> _EXTRACTED TEXT_
########################################

Because Why Not? Don’t Give Up!

National Trophy? Really? Why? 
Because why not. The women’s race is sadly nowhere near full. It’s a chance to line up with people who I’d never get to race with. A chance to ride better courses, and experience the huge range of conditions and competition out there. even though nearly ever race I’ve done can be hashtagged #whereisthemud? 

To be honest, I didn’t even know I could enter it, but as I was heading up to it, why not?

I will fully admit, after doing two warm up laps, crashing into the tape through the side of the ‘bombhole’ or pit or what ever it was actually called, I went back to my car and very nearly gave up. 

Once again, super coach Caroline Stewart was on hand to respond to my despondent texts. She’s very very good at understanding the complete out of my depth panic I had. Because lets face it, I was totally out of my depth! However, I went and signed on and found the lovely Alison Kinloch. She also bolstered my courage and convinced me to go ahead. 

A fast, dry, mostly grass course with quite a few twists and turns, a pit/bombhole, some rollercoaster ‘lumps,’ a brief sand pit, some very low planks and an in and out through a barn with vendors arrayed around the inside.

I arrived at the start pretty anxious, and was soon joined by Jo Newstead (XRT-Elmy) who chatted away and made me feel more at ease.

########################################

Stored data
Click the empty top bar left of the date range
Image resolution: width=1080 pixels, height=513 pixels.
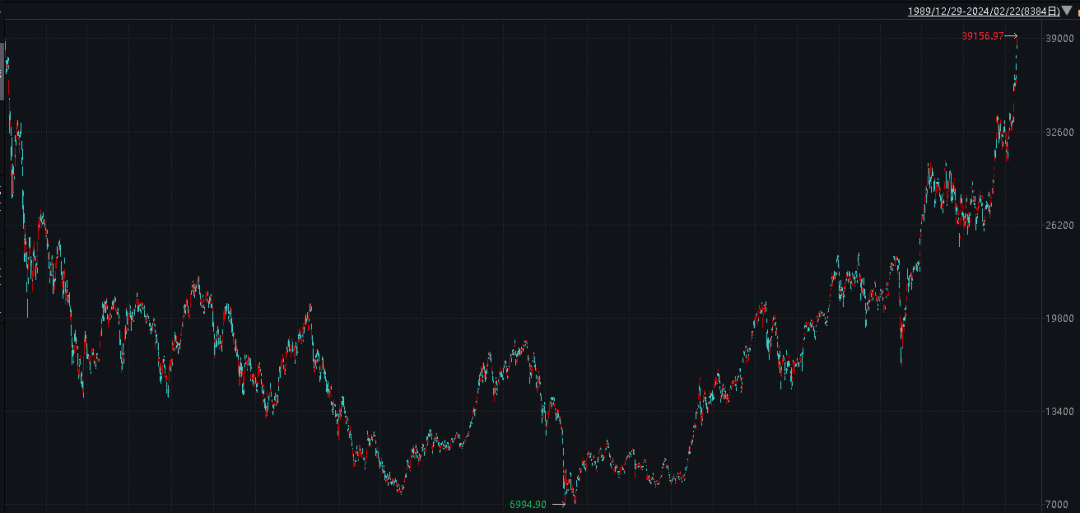point(450,11)
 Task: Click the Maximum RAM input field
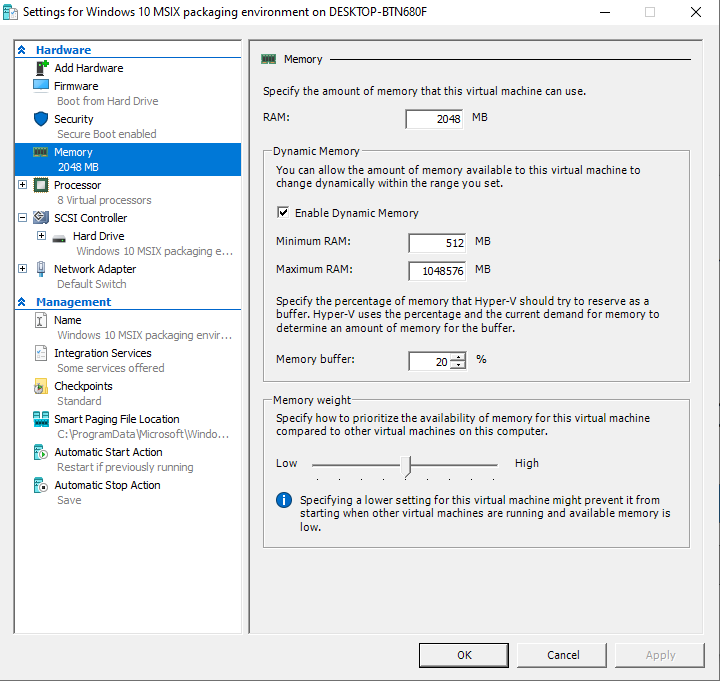437,271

########################################

> _TASKS TO PERFORM_
1. Render this sentence from the race account in Spanish: "It’s a chance to line up with people who I’d never get to race with."
2. Report each line of the records that contains the string "Click".
The records are unrelated to the race account.

> _TASK RESPONSES_
1. Es una oportunidad de alinearme en la salida con personas con las que nunca llegaría a competir.

2.
Click the empty top bar left of the date range
 Task: Click the Maximum RAM input field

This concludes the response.